Fighting to preserve indigenous languages

Actor and arts activist Mabutho 'Kid' Sithole feels indigenous languages are an inheritance from our forbears and that they must be treasured and kept alive by passing them on to the next generations. / Tsheko Kabasia
Actor and arts activist Mabutho 'Kid' Sithole feels indigenous languages are an inheritance from our forbears and that they must be treasured and kept alive by passing them on to the next generations. / Tsheko Kabasia

Imagine walking into a board meeting of a multibillion-rand company, greeting everyone in Tsonga and also getting to conduct proceedings in the same language.

This is the dream legendary actor Kid Sithole has for indigenous languages in SA and wants to live to see come true.

Sithole told Sowetan indigenous languages were a gift passed from one generation to the next and should be treasured.

"We have watched our language and history being dumped in the dust bin. We can't fold our arms anymore. We must fight this. Our languages are an inheritance from our forefathers which we must treasure and pass to the next generation," he said.

Sithole said most of the youth and even adults did not know their clan names and praises as the more educated people became, the more they disregarded their culture.

"If we lose these cultural values of clan names, we will become empty shells," Sithole said.

He admitted that the decline in the use of indigenous was taking place even in his own family.

"I recently spoke to my daughter about this. I told her that I cannot speak English with my own grandchildren. Our languages are an inheritance for us. We cannot lose this inheritance," he said.

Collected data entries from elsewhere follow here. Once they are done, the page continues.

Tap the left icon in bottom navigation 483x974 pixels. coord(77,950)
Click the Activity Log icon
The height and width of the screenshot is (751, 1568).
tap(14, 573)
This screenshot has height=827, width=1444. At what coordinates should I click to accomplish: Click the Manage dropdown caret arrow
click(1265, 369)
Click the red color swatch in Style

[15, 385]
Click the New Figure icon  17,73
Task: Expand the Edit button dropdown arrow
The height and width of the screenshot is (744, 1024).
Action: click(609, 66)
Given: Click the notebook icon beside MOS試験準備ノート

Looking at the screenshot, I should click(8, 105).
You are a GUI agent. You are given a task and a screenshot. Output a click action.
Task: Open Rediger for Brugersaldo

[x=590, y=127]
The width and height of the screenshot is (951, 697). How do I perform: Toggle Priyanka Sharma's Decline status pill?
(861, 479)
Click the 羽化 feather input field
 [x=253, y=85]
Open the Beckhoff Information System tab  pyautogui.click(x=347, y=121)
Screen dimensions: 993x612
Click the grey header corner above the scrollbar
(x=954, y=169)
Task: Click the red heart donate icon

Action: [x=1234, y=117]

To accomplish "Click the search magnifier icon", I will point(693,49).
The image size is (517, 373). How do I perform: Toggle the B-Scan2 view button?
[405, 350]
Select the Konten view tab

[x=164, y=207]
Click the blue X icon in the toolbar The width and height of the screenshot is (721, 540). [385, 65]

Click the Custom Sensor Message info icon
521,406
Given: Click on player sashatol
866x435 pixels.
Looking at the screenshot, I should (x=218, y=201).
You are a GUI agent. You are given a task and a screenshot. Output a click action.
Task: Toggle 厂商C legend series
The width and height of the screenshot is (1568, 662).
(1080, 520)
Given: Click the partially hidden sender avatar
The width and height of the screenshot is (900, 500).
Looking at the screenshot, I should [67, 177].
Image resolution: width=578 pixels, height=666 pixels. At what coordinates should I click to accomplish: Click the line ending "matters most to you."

In pursuit of preserving indigenous languages, Sithole started a non-profit company called Indigenous Languages For Advancement (Ilifa) in December. On Friday, Ilifa Lethu will be launched in collaboration with the University of Johannesburg, University of South Africa and Puku, an organisation specialising in publishing books written in indigenous languages.

"Our objective is to shield mother tongue. We want craft programmes that will rescue indigenous languages. We want to take indigenous languages from the periphery to the centre stage. We will do this with likeminded organisations," Sithole said.

The issue of preserving and promoting indigenous languages has been a challenge for government and civil society for some time.

The constitution recognises 11 languages - Northern Sotho, Southern Sotho, Tswana, Swati, Venda, Tsonga, Afrikaans, English, Ndebele, Xhosa and Zulu - as official for use in the country.

The more black people attended former Model C schools, the less indigenous languages were spoken in homes.

English has continued to be the most preferred language.

Furthermore, as big cities such as Johannesburg continued to attract people from different cultures, English became the preferred language of communication.

Zilibele Mtumane, head of the school of languages at the University of Johannesburg, said the perception that English is a better language had to be stopped.

"We want to correct that perception that there is a language that is more important that another.

"The language itself carries the nationality and identity of the person. When you undermine the language, you are undermining the nationality and identity of the person.

"When you speak Xhosa, that is how we identify you as umXhosa. The same with other languages. If these languages get extinct, that means that in the long run, we might not have people called amaXhosa or amaZulu," Mtumane said.